Yield: about 3 dozen cookies

1 1/2 sticks (3/4 cup) unsalted butter, melted and cooled, plus additional for brushing molds
1 1/4 cups sifted cake flour (not self-rising; sift before measuring)
1/2 teaspoon baking powder
1/4 teaspoon salt
3 large eggs
1 teaspoon vanilla
2/3 cup granulated sugar
2 teaspoons finely grated fresh lemon zest
Confectioners sugar for dusting

Special equipment:
3 Madeleine pans, each with 12 molds
Madeleine pans

Set oven racks in upper and lower thirds of oven and preheat oven to 350 F. Brush molds with some melted butter.

Sift together flour, baking powder, and salt.

Beat eggs in a large bowl with an electric mixer at high speed until light and foamy, about 30 seconds with a standing mixer or 1 minute with a handheld, then beat in vanilla.

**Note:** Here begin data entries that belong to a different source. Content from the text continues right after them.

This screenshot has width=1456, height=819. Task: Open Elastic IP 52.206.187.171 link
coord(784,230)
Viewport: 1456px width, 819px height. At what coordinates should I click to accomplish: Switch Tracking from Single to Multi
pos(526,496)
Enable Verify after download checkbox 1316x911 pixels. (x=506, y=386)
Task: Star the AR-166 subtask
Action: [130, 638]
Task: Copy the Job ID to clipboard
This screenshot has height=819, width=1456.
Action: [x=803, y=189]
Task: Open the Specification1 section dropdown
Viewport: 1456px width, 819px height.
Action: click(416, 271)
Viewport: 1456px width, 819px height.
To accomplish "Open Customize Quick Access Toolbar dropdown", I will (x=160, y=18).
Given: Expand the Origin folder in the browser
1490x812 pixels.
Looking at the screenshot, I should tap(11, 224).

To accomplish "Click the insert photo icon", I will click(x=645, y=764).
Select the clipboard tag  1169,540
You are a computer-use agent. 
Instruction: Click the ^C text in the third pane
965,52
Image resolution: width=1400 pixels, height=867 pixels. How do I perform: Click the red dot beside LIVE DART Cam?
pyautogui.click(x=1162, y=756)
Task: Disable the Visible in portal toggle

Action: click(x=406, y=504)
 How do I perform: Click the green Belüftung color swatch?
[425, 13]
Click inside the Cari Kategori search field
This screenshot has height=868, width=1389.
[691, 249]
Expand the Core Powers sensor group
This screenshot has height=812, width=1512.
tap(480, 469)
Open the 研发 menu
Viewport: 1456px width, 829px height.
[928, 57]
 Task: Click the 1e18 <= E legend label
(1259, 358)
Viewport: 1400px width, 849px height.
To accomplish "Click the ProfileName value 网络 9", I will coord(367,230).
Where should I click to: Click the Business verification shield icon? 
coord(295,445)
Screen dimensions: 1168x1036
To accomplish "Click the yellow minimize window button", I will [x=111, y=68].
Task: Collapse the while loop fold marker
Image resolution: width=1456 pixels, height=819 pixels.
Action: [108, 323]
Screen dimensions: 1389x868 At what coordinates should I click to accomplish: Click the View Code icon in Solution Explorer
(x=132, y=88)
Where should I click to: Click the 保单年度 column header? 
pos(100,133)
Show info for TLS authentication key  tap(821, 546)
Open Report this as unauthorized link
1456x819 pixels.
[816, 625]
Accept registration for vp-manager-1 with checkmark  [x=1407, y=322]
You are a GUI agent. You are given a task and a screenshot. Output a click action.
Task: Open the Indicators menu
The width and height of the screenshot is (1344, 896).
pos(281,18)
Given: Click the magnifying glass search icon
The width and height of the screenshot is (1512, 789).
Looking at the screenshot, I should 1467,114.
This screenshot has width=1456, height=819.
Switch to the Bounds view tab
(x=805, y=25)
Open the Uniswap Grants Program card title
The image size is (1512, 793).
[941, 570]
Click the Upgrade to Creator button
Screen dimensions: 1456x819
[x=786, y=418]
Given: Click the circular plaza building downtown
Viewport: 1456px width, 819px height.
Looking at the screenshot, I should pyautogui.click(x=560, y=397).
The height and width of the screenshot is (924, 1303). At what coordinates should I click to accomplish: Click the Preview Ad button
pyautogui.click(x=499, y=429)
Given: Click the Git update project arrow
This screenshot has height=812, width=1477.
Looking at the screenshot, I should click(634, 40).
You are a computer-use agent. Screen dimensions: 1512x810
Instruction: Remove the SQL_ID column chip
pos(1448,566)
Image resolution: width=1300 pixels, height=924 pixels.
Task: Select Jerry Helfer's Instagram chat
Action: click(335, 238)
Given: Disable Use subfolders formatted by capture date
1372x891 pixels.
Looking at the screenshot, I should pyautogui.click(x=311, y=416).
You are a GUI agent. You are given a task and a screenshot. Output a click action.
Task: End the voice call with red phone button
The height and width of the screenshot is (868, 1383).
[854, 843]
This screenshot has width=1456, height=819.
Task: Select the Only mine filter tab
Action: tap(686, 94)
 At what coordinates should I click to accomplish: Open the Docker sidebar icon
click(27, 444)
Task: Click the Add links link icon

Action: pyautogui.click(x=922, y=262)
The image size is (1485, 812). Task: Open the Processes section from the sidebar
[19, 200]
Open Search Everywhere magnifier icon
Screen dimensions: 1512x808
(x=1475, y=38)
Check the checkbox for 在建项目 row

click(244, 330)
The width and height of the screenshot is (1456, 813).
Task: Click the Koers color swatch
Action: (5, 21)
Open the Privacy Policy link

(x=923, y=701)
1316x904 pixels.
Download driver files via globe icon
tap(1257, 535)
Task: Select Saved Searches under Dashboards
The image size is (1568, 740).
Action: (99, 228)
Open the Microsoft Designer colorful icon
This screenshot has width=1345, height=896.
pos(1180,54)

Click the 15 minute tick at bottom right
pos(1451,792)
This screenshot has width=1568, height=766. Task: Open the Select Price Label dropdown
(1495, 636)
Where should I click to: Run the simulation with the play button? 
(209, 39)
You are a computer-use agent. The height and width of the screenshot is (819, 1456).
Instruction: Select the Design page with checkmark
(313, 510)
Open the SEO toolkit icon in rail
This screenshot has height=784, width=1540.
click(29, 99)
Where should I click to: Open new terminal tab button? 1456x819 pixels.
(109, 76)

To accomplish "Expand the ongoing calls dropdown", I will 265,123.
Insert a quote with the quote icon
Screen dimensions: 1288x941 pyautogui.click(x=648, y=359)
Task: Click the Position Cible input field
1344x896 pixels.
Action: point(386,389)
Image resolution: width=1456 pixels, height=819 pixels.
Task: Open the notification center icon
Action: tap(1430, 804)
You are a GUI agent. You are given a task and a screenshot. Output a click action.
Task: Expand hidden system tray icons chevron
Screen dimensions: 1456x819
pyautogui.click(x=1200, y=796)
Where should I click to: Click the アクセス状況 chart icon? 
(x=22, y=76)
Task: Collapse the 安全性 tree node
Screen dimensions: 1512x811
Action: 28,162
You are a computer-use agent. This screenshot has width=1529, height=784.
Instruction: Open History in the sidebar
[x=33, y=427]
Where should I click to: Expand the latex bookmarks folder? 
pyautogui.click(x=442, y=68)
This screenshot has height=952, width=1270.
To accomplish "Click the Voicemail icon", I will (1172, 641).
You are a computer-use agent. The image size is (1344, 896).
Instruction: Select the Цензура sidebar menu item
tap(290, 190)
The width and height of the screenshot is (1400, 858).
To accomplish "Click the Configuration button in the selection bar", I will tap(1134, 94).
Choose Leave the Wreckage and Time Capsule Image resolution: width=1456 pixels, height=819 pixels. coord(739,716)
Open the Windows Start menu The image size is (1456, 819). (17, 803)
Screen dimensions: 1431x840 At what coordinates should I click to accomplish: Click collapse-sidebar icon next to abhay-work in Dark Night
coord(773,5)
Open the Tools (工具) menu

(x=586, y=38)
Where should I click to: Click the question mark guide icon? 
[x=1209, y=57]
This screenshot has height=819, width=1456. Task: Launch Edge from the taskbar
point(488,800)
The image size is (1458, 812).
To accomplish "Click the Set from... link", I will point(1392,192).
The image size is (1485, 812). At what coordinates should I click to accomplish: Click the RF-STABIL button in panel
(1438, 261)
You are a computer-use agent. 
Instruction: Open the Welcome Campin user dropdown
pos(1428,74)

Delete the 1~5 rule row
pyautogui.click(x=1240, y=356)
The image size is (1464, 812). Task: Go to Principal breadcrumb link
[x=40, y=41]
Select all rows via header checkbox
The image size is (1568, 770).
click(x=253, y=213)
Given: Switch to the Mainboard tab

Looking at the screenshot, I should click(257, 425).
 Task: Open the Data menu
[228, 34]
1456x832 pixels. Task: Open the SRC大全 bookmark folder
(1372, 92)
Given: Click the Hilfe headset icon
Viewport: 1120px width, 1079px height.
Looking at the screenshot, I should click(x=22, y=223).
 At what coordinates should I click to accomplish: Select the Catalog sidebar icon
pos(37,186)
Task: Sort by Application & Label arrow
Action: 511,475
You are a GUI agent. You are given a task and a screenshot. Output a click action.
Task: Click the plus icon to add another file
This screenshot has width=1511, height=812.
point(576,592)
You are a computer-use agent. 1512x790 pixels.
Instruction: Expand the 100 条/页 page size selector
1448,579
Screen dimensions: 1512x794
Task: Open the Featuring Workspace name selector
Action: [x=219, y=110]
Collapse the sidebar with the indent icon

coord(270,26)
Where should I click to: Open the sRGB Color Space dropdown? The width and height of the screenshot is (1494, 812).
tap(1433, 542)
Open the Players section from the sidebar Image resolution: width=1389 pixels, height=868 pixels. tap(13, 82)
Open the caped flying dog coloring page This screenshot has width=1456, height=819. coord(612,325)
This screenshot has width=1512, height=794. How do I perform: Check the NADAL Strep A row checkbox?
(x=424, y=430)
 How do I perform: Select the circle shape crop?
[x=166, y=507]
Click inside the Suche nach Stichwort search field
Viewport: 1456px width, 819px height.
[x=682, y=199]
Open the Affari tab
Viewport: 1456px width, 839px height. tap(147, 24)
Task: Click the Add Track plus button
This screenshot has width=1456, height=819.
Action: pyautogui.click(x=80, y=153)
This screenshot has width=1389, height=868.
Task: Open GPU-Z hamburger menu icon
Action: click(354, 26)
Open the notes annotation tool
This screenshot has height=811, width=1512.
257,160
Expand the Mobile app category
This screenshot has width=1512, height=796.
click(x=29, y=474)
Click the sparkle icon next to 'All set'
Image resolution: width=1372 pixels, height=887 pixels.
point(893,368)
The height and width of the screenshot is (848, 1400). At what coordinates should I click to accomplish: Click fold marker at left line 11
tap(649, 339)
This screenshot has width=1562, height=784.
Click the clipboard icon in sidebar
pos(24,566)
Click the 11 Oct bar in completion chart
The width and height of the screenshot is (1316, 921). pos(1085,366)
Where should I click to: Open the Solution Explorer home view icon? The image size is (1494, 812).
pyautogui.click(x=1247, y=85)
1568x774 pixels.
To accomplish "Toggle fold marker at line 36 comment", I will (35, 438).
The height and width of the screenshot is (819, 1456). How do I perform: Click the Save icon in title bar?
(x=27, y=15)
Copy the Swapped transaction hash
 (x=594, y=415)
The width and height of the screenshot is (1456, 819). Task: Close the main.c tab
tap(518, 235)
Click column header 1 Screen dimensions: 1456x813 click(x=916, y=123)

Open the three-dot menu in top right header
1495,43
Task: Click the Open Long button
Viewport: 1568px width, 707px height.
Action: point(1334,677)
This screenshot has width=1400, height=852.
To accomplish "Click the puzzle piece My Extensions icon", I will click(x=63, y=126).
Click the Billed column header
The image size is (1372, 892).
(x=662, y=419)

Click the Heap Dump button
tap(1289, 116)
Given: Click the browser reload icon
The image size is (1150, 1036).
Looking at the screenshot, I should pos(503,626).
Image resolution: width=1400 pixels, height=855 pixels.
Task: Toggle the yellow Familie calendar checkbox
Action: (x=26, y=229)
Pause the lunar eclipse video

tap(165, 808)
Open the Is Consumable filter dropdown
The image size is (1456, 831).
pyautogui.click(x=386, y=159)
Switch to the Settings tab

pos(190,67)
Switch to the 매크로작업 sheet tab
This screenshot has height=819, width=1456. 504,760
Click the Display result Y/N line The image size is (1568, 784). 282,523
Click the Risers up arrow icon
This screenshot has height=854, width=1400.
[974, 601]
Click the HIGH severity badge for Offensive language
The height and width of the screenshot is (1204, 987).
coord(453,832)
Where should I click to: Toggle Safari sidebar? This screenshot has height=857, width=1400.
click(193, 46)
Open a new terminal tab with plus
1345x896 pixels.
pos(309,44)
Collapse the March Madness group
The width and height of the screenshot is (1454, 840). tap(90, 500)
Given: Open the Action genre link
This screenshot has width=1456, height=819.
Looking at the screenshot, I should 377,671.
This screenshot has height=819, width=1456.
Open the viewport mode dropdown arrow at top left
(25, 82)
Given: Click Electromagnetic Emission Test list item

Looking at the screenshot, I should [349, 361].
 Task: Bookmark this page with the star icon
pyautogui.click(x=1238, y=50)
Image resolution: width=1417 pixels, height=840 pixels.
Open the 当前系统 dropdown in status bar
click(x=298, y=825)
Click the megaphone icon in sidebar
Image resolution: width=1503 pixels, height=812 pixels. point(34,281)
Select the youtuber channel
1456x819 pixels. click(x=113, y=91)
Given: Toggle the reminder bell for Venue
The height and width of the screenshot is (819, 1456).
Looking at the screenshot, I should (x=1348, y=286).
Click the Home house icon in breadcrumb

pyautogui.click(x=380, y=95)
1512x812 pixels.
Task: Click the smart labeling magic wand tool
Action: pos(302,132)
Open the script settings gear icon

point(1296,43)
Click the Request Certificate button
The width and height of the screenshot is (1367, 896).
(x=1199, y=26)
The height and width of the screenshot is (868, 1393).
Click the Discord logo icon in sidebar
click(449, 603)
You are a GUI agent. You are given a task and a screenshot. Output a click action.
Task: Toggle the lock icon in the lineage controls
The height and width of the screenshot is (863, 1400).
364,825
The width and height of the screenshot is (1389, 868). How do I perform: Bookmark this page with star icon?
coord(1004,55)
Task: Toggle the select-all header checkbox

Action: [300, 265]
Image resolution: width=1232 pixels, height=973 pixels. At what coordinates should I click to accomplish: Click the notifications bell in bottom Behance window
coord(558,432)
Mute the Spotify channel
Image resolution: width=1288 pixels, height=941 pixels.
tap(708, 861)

Gradually add granulated sugar, beating constantly at high speed, and continue to beat until mixture is tripled in volume, about 3 minutes with standing mixer or 5 minutes with handheld.

Sift flour mixture in 3 or 4 batches over egg, folding in each batch until just combined. Then fold in zest and 3/4 cup melted butter.

Spoon a rounded tablespoon of batter into each mold (they will be about two-thirds full) and bake in upper and lower thirds of oven (2 pans will fit on 1 rack), switching position of pans halfway through baking, until golden around edges and a tester inserted in centers comes out clean, 10 to 12 minutes total.

Invert Madeleines onto a rack and dust scalloped sides with confectioners sugar.